Stored records
# # # # #
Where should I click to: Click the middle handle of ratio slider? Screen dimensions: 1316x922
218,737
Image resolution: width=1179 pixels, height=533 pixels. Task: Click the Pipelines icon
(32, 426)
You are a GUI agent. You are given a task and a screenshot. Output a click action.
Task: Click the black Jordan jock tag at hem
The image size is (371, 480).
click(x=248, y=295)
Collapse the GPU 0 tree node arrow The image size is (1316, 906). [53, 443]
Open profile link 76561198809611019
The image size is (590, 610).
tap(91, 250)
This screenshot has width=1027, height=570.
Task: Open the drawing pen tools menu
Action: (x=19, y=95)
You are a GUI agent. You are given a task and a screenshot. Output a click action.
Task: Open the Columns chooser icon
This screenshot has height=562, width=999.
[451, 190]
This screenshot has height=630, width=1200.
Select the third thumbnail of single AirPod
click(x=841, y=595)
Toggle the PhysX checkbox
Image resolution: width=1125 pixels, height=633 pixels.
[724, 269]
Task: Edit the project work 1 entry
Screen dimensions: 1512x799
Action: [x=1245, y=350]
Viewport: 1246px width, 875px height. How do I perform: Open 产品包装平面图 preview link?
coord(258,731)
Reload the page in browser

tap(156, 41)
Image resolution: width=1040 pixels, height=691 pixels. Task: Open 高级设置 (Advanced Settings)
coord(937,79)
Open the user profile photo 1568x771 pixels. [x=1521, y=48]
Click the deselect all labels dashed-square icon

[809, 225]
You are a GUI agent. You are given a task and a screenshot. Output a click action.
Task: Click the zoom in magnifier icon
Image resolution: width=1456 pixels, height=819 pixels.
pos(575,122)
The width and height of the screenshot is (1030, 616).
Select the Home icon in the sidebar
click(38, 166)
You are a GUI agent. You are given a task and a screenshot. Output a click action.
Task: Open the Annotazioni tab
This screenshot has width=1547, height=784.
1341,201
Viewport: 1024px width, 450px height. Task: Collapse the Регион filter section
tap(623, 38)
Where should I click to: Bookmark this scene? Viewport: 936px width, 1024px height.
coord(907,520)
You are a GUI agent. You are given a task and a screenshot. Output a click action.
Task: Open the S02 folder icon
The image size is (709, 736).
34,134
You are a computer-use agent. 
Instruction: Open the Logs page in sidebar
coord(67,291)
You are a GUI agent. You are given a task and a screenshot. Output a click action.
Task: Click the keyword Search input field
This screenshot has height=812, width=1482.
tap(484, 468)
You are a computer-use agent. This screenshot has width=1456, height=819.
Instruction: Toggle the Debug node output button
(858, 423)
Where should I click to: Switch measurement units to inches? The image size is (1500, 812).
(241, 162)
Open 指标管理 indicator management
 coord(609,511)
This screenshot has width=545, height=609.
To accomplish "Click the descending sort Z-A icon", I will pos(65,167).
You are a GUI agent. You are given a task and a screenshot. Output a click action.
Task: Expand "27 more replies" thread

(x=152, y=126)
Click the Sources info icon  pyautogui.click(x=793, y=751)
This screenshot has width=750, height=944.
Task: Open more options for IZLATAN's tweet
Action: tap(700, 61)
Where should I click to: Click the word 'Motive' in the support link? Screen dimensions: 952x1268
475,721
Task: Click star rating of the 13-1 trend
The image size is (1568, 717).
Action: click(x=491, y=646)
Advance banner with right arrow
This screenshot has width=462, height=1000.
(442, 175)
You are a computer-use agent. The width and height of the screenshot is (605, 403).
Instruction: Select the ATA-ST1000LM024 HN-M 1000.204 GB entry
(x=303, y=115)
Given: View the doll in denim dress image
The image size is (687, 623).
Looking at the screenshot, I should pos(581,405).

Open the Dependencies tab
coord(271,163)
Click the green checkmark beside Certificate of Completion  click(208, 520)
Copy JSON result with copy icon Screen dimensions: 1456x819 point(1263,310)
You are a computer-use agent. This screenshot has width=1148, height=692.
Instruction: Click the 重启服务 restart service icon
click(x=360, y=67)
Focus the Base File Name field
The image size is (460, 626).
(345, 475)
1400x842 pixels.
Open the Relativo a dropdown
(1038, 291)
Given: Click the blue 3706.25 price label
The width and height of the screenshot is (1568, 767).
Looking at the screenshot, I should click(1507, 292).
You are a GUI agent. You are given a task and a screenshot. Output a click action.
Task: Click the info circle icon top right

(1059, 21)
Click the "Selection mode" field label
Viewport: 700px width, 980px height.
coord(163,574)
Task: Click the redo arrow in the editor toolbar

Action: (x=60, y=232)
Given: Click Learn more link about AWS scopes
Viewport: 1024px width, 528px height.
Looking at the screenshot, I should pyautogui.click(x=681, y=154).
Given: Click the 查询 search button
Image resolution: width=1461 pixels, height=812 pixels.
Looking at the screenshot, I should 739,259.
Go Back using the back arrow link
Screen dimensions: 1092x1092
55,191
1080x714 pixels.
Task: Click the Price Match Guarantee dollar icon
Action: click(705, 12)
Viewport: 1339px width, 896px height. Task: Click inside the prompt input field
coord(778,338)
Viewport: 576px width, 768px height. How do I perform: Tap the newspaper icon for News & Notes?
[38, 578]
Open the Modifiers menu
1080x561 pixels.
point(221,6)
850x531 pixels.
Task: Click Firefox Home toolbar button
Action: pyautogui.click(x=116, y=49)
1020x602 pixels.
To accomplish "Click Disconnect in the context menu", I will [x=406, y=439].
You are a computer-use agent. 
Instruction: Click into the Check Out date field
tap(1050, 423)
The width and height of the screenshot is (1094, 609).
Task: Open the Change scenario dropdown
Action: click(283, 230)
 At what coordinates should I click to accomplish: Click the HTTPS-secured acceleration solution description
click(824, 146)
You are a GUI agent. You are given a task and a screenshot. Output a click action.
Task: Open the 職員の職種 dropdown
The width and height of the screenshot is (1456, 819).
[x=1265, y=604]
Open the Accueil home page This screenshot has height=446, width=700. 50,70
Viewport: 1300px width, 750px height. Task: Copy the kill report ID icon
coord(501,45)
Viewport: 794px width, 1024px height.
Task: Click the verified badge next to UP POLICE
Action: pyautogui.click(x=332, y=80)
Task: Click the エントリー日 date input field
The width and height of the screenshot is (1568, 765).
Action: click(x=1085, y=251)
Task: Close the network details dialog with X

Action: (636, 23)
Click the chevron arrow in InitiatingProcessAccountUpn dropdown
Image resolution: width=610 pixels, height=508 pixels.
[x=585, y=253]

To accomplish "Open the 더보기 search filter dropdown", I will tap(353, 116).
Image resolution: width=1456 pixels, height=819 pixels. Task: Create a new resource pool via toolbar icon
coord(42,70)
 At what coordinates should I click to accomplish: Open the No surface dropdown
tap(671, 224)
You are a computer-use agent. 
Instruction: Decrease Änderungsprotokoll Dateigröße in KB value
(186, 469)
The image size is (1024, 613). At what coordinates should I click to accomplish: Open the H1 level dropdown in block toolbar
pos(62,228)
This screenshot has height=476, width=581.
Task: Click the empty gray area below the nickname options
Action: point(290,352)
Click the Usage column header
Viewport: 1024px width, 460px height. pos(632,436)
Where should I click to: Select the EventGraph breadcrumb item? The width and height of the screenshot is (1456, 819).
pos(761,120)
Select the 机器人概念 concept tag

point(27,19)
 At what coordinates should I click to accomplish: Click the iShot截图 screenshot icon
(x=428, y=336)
# # # # #
• **Challenge**
Reproduce every row above, switching each occurrence of "GUI agent" to "GUI assistant" and leaving everything else unchanged.

• **Solution to this exercise**
Where should I click to: Click the middle handle of ratio slider? Screen dimensions: 1316x922
218,737
Image resolution: width=1179 pixels, height=533 pixels. Task: Click the Pipelines icon
(32, 426)
You are a GUI assistant. You are given a task and a screenshot. Output a click action.
Task: Click the black Jordan jock tag at hem
The image size is (371, 480).
click(x=248, y=295)
Collapse the GPU 0 tree node arrow The image size is (1316, 906). [53, 443]
Open profile link 76561198809611019
The image size is (590, 610).
tap(91, 250)
This screenshot has width=1027, height=570.
Task: Open the drawing pen tools menu
Action: (x=19, y=95)
You are a GUI assistant. You are given a task and a screenshot. Output a click action.
Task: Open the Columns chooser icon
This screenshot has height=562, width=999.
[451, 190]
This screenshot has height=630, width=1200.
Select the third thumbnail of single AirPod
click(x=841, y=595)
Toggle the PhysX checkbox
Image resolution: width=1125 pixels, height=633 pixels.
[724, 269]
Task: Edit the project work 1 entry
Screen dimensions: 1512x799
Action: [x=1245, y=350]
Viewport: 1246px width, 875px height. How do I perform: Open 产品包装平面图 preview link?
coord(258,731)
Reload the page in browser

tap(156, 41)
Image resolution: width=1040 pixels, height=691 pixels. Task: Open 高级设置 (Advanced Settings)
coord(937,79)
Open the user profile photo 1568x771 pixels. [x=1521, y=48]
Click the deselect all labels dashed-square icon

[809, 225]
You are a GUI assistant. You are given a task and a screenshot. Output a click action.
Task: Click the zoom in magnifier icon
Image resolution: width=1456 pixels, height=819 pixels.
pos(575,122)
The width and height of the screenshot is (1030, 616).
Select the Home icon in the sidebar
click(38, 166)
You are a GUI assistant. You are given a task and a screenshot. Output a click action.
Task: Open the Annotazioni tab
This screenshot has width=1547, height=784.
1341,201
Viewport: 1024px width, 450px height. Task: Collapse the Регион filter section
tap(623, 38)
Where should I click to: Bookmark this scene? Viewport: 936px width, 1024px height.
coord(907,520)
You are a GUI assistant. You are given a task and a screenshot. Output a click action.
Task: Open the S02 folder icon
The image size is (709, 736).
34,134
You are a computer-use agent. 
Instruction: Open the Logs page in sidebar
coord(67,291)
You are a GUI assistant. You are given a task and a screenshot. Output a click action.
Task: Click the keyword Search input field
This screenshot has height=812, width=1482.
tap(484, 468)
You are a computer-use agent. This screenshot has width=1456, height=819.
Instruction: Toggle the Debug node output button
(858, 423)
Where should I click to: Switch measurement units to inches? The image size is (1500, 812).
(241, 162)
Open 指标管理 indicator management
 coord(609,511)
This screenshot has width=545, height=609.
To accomplish "Click the descending sort Z-A icon", I will pos(65,167).
You are a GUI assistant. You are given a task and a screenshot. Output a click action.
Task: Expand "27 more replies" thread

(x=152, y=126)
Click the Sources info icon  pyautogui.click(x=793, y=751)
This screenshot has width=750, height=944.
Task: Open more options for IZLATAN's tweet
Action: tap(700, 61)
Where should I click to: Click the word 'Motive' in the support link? Screen dimensions: 952x1268
475,721
Task: Click star rating of the 13-1 trend
The image size is (1568, 717).
Action: click(x=491, y=646)
Advance banner with right arrow
This screenshot has width=462, height=1000.
(442, 175)
You are a computer-use agent. The width and height of the screenshot is (605, 403).
Instruction: Select the ATA-ST1000LM024 HN-M 1000.204 GB entry
(x=303, y=115)
Given: View the doll in denim dress image
The image size is (687, 623).
Looking at the screenshot, I should pos(581,405).

Open the Dependencies tab
coord(271,163)
Click the green checkmark beside Certificate of Completion  click(208, 520)
Copy JSON result with copy icon Screen dimensions: 1456x819 point(1263,310)
You are a computer-use agent. This screenshot has width=1148, height=692.
Instruction: Click the 重启服务 restart service icon
click(x=360, y=67)
Focus the Base File Name field
The image size is (460, 626).
(345, 475)
1400x842 pixels.
Open the Relativo a dropdown
(1038, 291)
Given: Click the blue 3706.25 price label
The width and height of the screenshot is (1568, 767).
Looking at the screenshot, I should click(1507, 292).
You are a GUI assistant. You are given a task and a screenshot. Output a click action.
Task: Click the info circle icon top right

(1059, 21)
Click the "Selection mode" field label
Viewport: 700px width, 980px height.
coord(163,574)
Task: Click the redo arrow in the editor toolbar

Action: (x=60, y=232)
Given: Click Learn more link about AWS scopes
Viewport: 1024px width, 528px height.
Looking at the screenshot, I should pyautogui.click(x=681, y=154).
Given: Click the 查询 search button
Image resolution: width=1461 pixels, height=812 pixels.
Looking at the screenshot, I should 739,259.
Go Back using the back arrow link
Screen dimensions: 1092x1092
55,191
1080x714 pixels.
Task: Click the Price Match Guarantee dollar icon
Action: click(705, 12)
Viewport: 1339px width, 896px height. Task: Click inside the prompt input field
coord(778,338)
Viewport: 576px width, 768px height. How do I perform: Tap the newspaper icon for News & Notes?
[38, 578]
Open the Modifiers menu
1080x561 pixels.
point(221,6)
850x531 pixels.
Task: Click Firefox Home toolbar button
Action: pyautogui.click(x=116, y=49)
1020x602 pixels.
To accomplish "Click Disconnect in the context menu", I will [x=406, y=439].
You are a computer-use agent. 
Instruction: Click into the Check Out date field
tap(1050, 423)
The width and height of the screenshot is (1094, 609).
Task: Open the Change scenario dropdown
Action: click(283, 230)
 At what coordinates should I click to accomplish: Click the HTTPS-secured acceleration solution description
click(824, 146)
You are a GUI assistant. You are given a task and a screenshot. Output a click action.
Task: Open the 職員の職種 dropdown
The width and height of the screenshot is (1456, 819).
[x=1265, y=604]
Open the Accueil home page This screenshot has height=446, width=700. 50,70
Viewport: 1300px width, 750px height. Task: Copy the kill report ID icon
coord(501,45)
Viewport: 794px width, 1024px height.
Task: Click the verified badge next to UP POLICE
Action: pyautogui.click(x=332, y=80)
Task: Click the エントリー日 date input field
The width and height of the screenshot is (1568, 765).
Action: click(x=1085, y=251)
Task: Close the network details dialog with X

Action: (636, 23)
Click the chevron arrow in InitiatingProcessAccountUpn dropdown
Image resolution: width=610 pixels, height=508 pixels.
[x=585, y=253]

To accomplish "Open the 더보기 search filter dropdown", I will tap(353, 116).
Image resolution: width=1456 pixels, height=819 pixels. Task: Create a new resource pool via toolbar icon
coord(42,70)
 At what coordinates should I click to accomplish: Open the No surface dropdown
tap(671, 224)
You are a computer-use agent. 
Instruction: Decrease Änderungsprotokoll Dateigröße in KB value
(186, 469)
The image size is (1024, 613). At what coordinates should I click to accomplish: Open the H1 level dropdown in block toolbar
pos(62,228)
This screenshot has height=476, width=581.
Task: Click the empty gray area below the nickname options
Action: point(290,352)
Click the Usage column header
Viewport: 1024px width, 460px height. pos(632,436)
Where should I click to: Select the EventGraph breadcrumb item? The width and height of the screenshot is (1456, 819).
pos(761,120)
Select the 机器人概念 concept tag

point(27,19)
 At what coordinates should I click to accomplish: Click the iShot截图 screenshot icon
(x=428, y=336)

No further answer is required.